START Page text
During the year, a team of brilliant and 
passionate colleagues from across our 
business joined forces in the pursuit  
of the “voice Our values” project with the 
aim to define our Mission, vision and 
values.

The team worked together to help define the business’s core 
values through a series of workshops and surveys across the 
Group. By taking employees from different disciplines and at 
different stages in their careers, the insights gained reflected 
a true representation of the workforce and the diversity of 
people that we employ.

During the workshops, colleagues openly shared their views  
and experiences, exploring the culture and feel of life within  
Gleeson. Taking part in a number of exploratory tasks that 
encouraged open thinking, the team identified the three core 
values that truly reflect the behaviours and attitudes that we hold 
close in our dealings with colleagues, customers and stakeholders.
END Page text
START Record extracts
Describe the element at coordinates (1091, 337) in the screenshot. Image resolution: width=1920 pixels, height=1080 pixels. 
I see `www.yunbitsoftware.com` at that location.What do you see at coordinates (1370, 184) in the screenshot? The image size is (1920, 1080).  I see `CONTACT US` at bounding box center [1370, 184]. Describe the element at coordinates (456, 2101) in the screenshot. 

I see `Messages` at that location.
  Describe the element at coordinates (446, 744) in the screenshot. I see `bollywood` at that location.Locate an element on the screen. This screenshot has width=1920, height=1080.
END Record extracts
Task list:
**a)** In the passage about Gleeson's values project, how did the team help define the business's core values?
**b)** Pick up the passage about Gleeson's values project after its final sentence and write what comes next.

Expected results:
**a)** Through a series of workshops and surveys across the Group.

**b)**
We are:

•  Passionate 
•  Collaborative
•  Respectful

You will find out more about how these values are embedded 
across our business in the pages of this Annual Report and you 
can watch the video at www.mjgleesonplc.com.

We are Collaborative
We work together collaboratively, 
with shared goals, where information, 
knowledge and ideas can be 
discussed openly, honestly and free 
from judgement.

We listen to our customers and work 
with them throughout their buying 
journey.

We collaborate with our external 
partners and value their part in 
helping us achieve our goals.

We are Respectful
We respect safety on all our sites and 
are fully committed to ensuring our 
colleagues and those who work on, 
or visit our sites, return homeSafe – 
everyone, every day.

We are respectful of our customers, 
colleagues and partners by listening 
to them and treating them equally  
and fairly.

We undertake our business in an 
ethical way, and we respect the 
environment.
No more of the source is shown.